>> begin
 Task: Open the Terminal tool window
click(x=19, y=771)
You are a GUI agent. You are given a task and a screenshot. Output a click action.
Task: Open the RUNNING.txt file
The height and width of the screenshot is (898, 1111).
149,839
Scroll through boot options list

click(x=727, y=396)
>> end
>> begin
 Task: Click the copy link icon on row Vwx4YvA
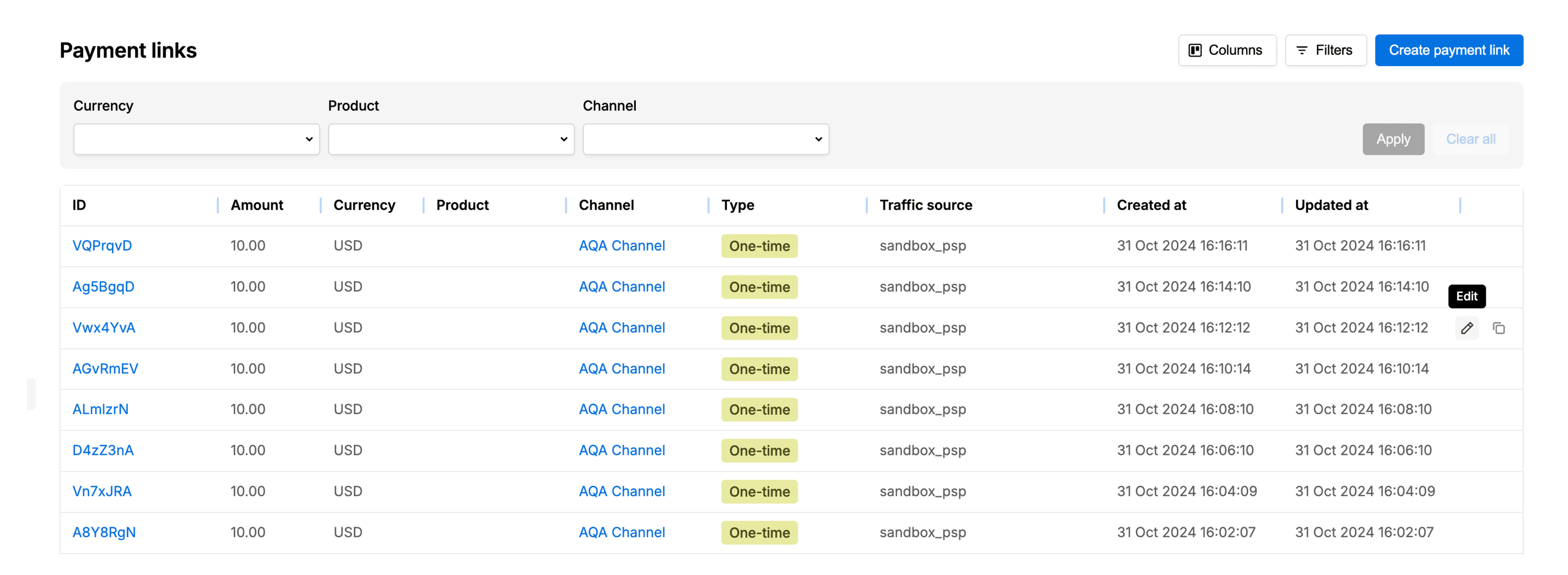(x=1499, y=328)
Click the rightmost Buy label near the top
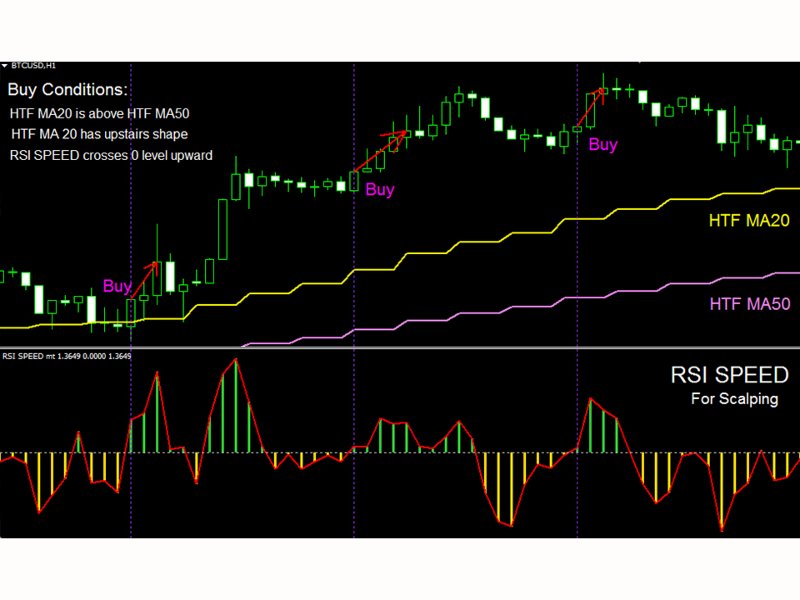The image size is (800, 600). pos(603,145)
>> end
> _THE PROBLEM_
Copy out the rows from the line with "Task: Open the Terminal tool window" up to and including the line with "click(x=727, y=396)".

> _SOLUTION BELOW_
 Task: Open the Terminal tool window
click(x=19, y=771)
You are a GUI agent. You are given a task and a screenshot. Output a click action.
Task: Open the RUNNING.txt file
The height and width of the screenshot is (898, 1111).
149,839
Scroll through boot options list

click(x=727, y=396)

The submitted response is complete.